### Goal
Starting at the line that contains "How do I perform: Click" and ending at the line that contains "point(1108,73)", write that material out again, requests included. Multiply every coordinate in the answers by 2.3 and round to whole numbers, with halves rounding up, and leave out the pictures.

### Source data
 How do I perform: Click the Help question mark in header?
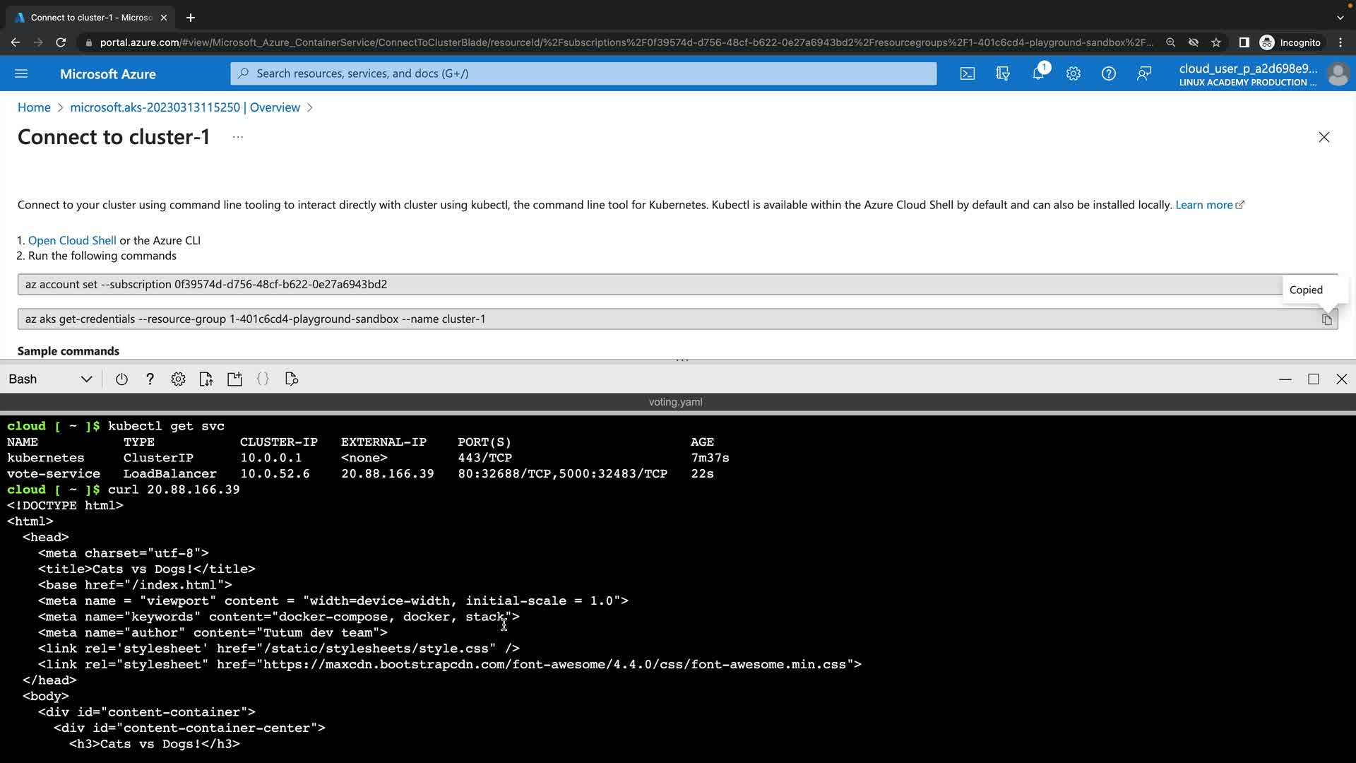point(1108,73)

* * *

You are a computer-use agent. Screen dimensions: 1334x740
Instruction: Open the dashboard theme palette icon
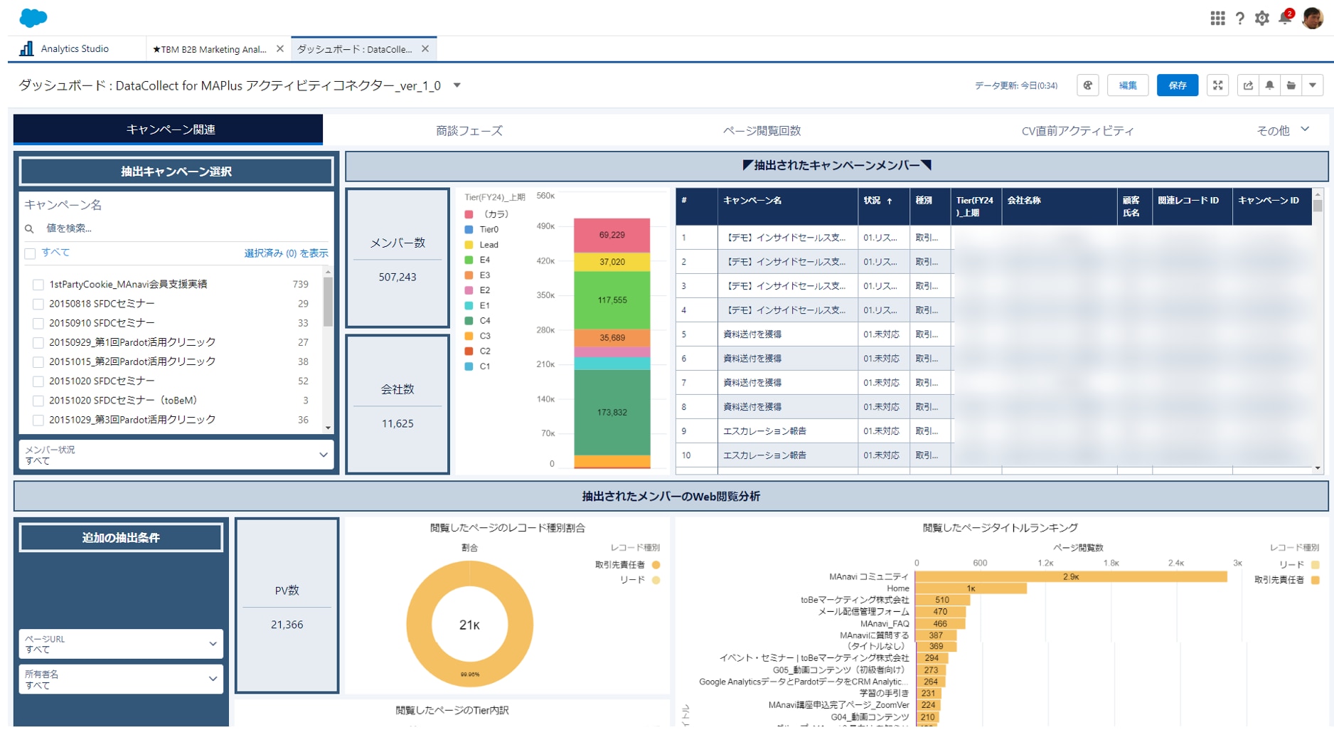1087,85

### Result for this exercise
 How do I perform: Click the Help question mark in header?
point(2548,168)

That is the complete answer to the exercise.